Written by Amber
The absence of a written history has meant that the ancient story of the Romani people is still a mystery, however there are theories. One theory is that of linguistic evidence (the language that the Romani people use), this theory suggests that the Romani people are descendants of the Rajasthani people, that emigrated from India towards the northwest in the 11th century but this evidence is not proven as language alone can’t be used to determine a people’s origin.
Another theory dating to the 16th Century suggests the Romani people, also known as the Roma, were called “Gypsies”, and were believed to have originated from Egypt.
When the Romani people arrived in Europe in the 1300s, many Europeans believed because of their dark skin colour and unusual dialect that they were the advanced troops of an Ottoman invasion. This would probably account for why the Romani people did not settle in a permanent settlement but chose to move remain on the move. Gradually, their wandering developed into a way of life.

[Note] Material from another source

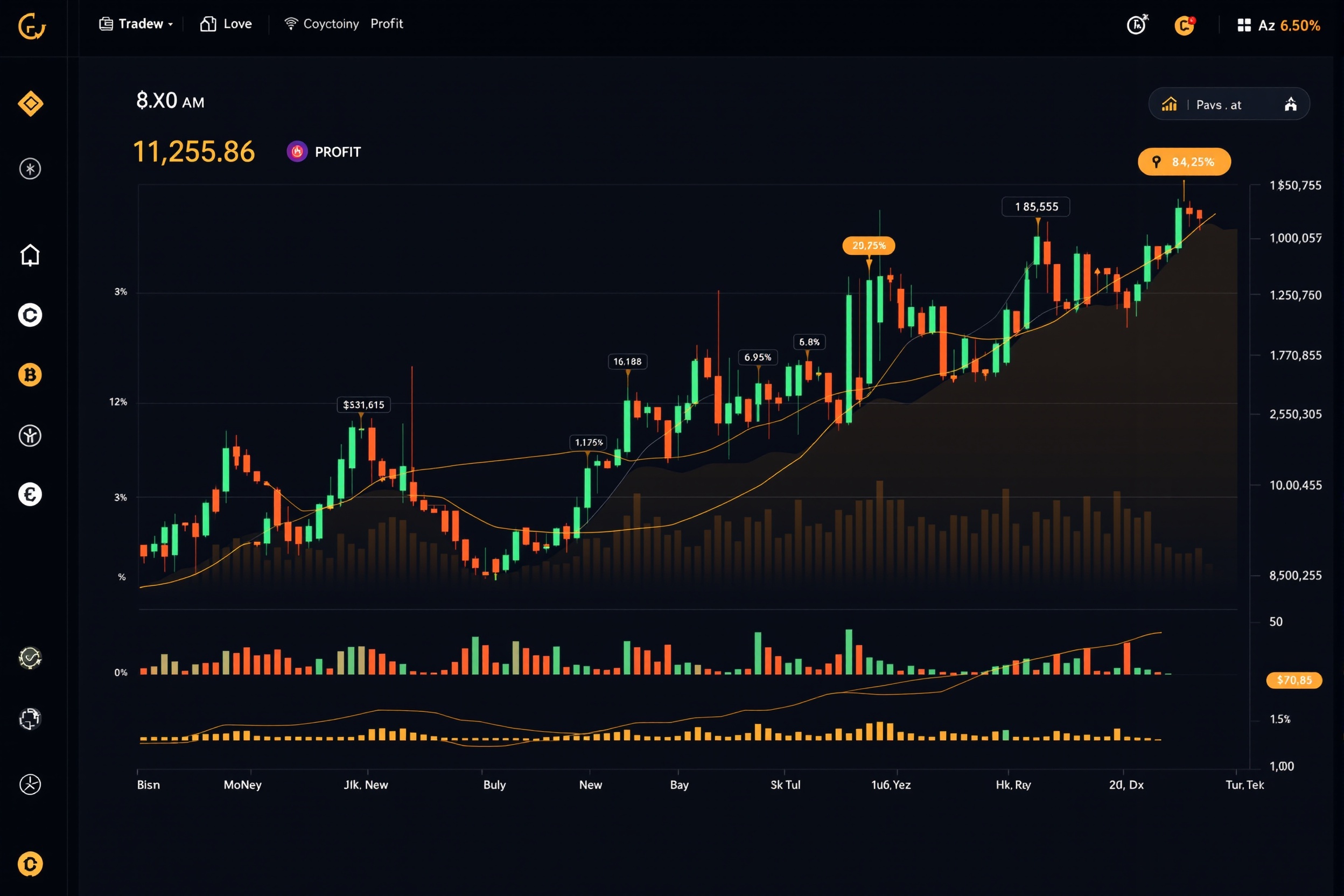Click the Euro coin icon in the sidebar

[x=30, y=495]

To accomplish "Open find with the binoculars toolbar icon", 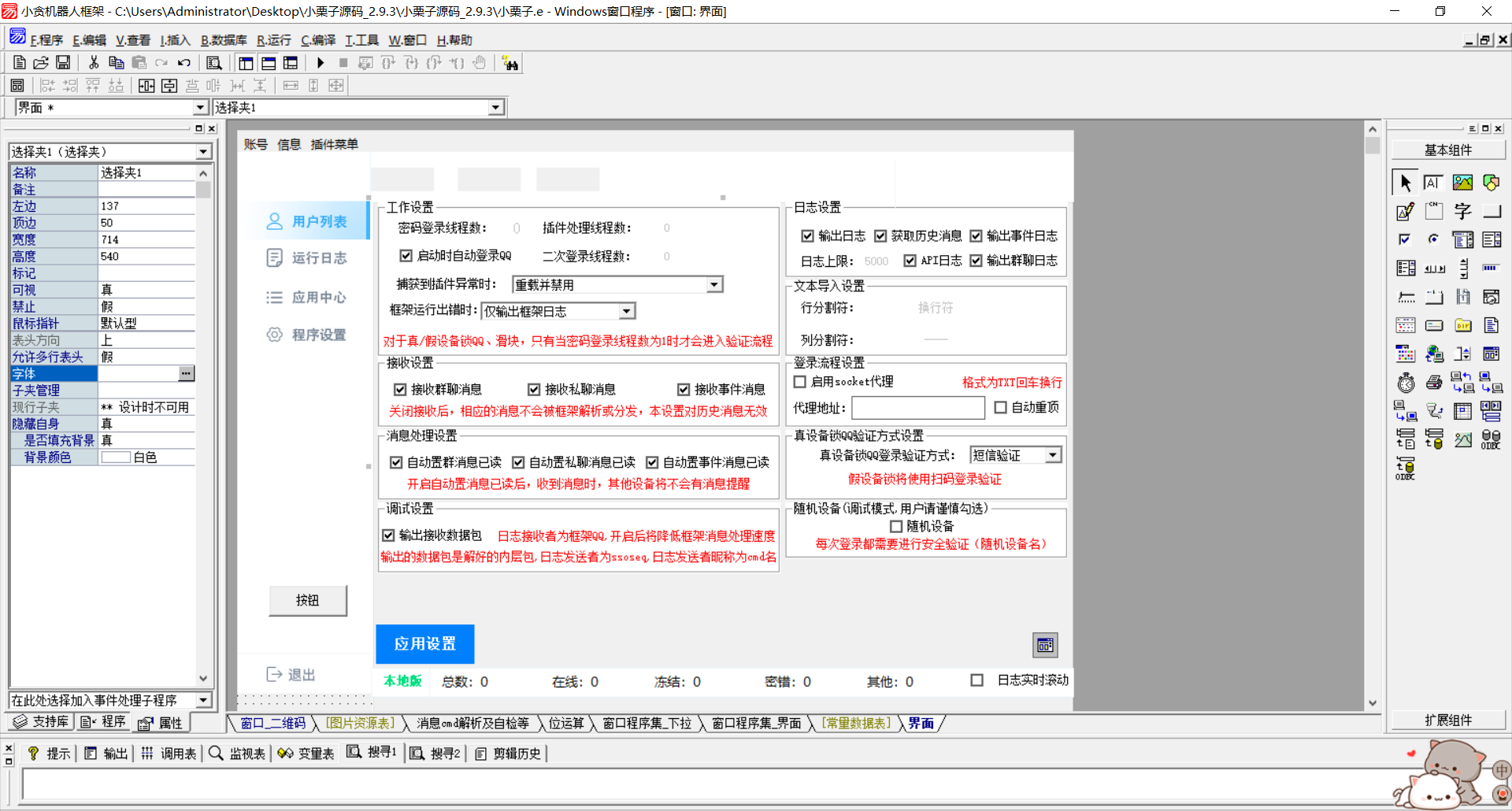I will (x=510, y=62).
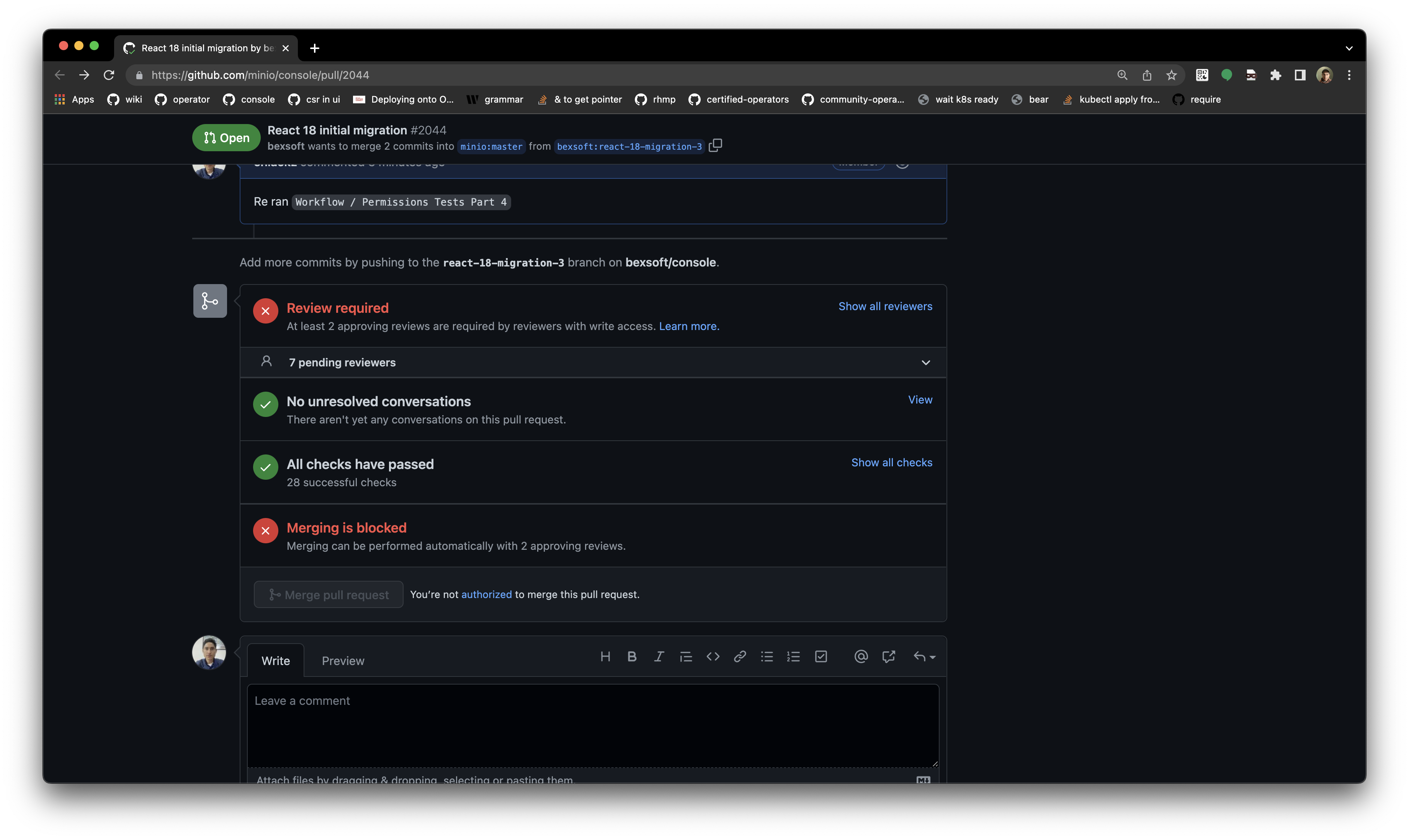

The ancient story of the Romani people indicates that as a people on the move, the opportunity for these people to build libraries, attend school and to learn to read and write were very limited and for most non-existent.
There is a similarity to the ancient Greeks whom have also maintained an oral tradition, in which poets and singers tell of the Romani lifestyle and culture. Bronislawa Wajs born 17th August 1908, is one of the greatest Romani poets of the 20th century. Bronislawa Wajs was known as Papusza which translated in Romani language means doll.

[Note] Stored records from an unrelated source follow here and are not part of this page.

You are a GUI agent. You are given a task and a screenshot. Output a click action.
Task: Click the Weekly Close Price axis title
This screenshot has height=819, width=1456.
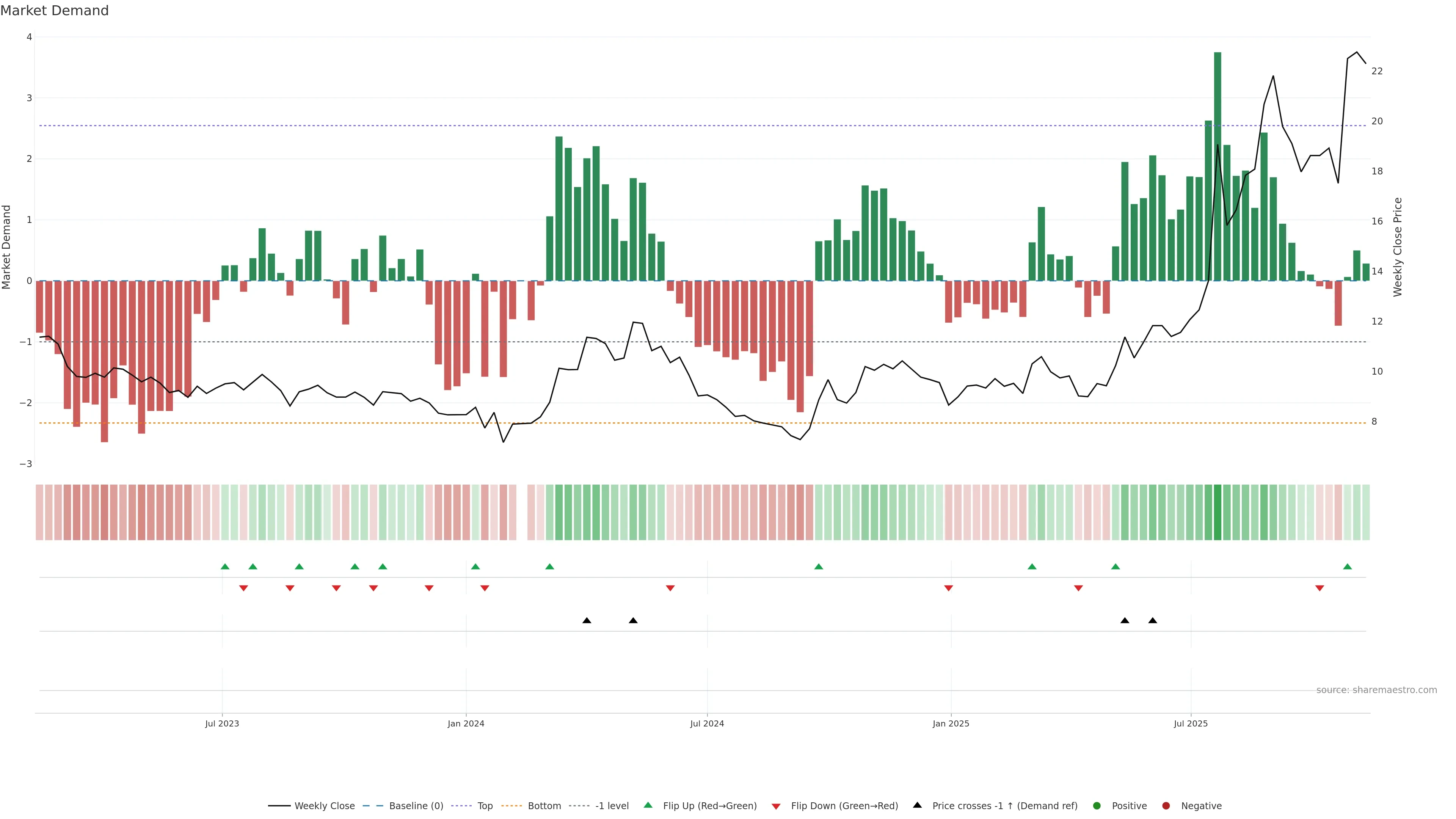point(1398,247)
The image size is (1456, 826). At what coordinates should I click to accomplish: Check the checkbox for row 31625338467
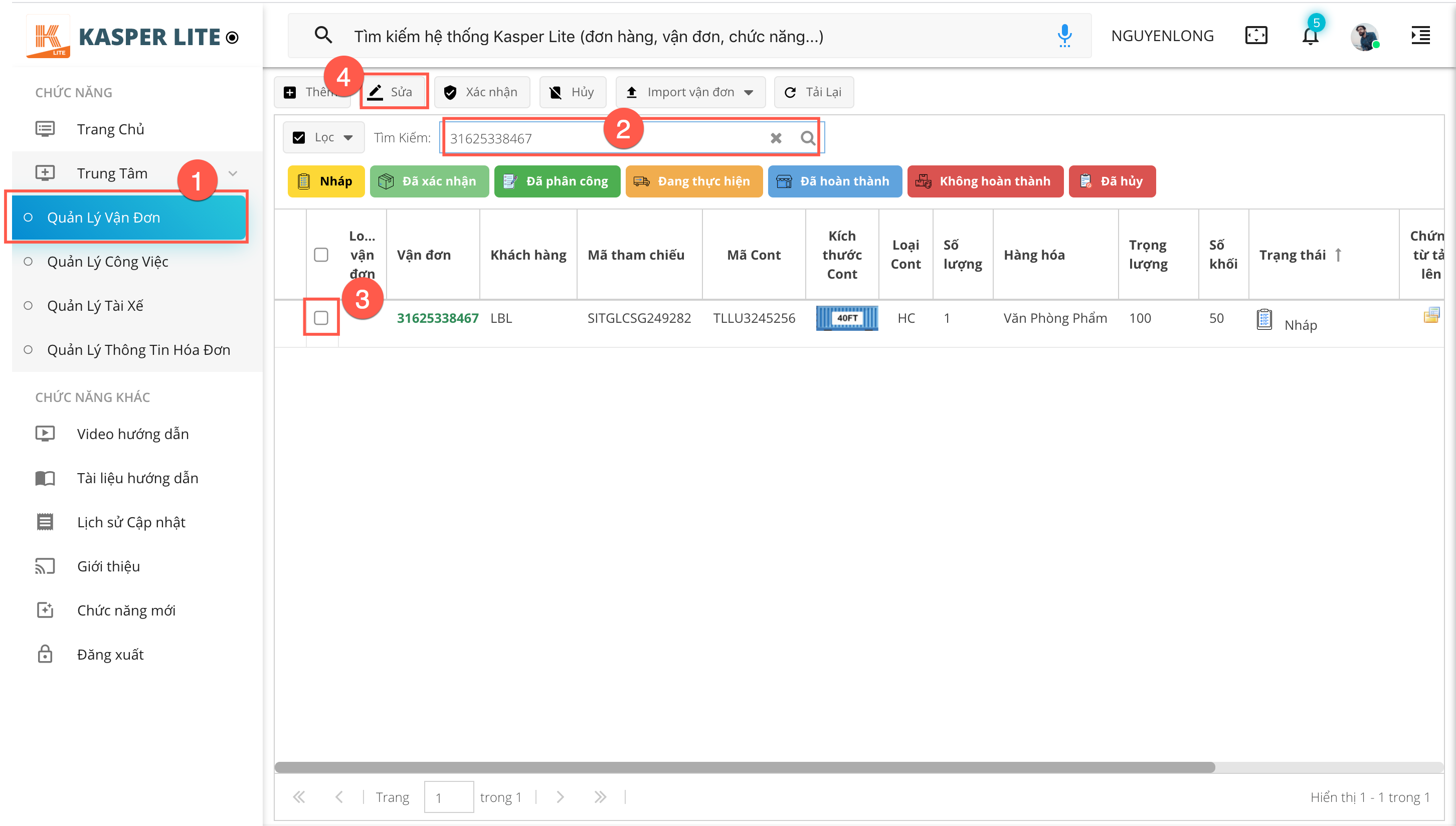321,318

Papusza grew up in the 1920s she lived a nomadic lifestyle with her family in Poland. She learnt to read and write from the Polish villagers she would steal Chickens for. She was married in a traditional ceremony at 15 to a much older and revered harpist named Dionizy Wajs, her marriage was not a happy one, so she found happiness in her poetry and songs.
Her amazing gifts to the world were her ballads – long poems which were partly sung and partly recited. She used Romani improvisational storytelling to help her compose, Papusza focused mainly on the hard life of the Roma, travelling the “lungo drom” this translates as the endless journey with no final destination.
With more than 30 collections to her name, Papusza was a source of strength and hope for the Roma during the war. Her works were published by Julian Tuwim, Jerzy Ficowski, and others.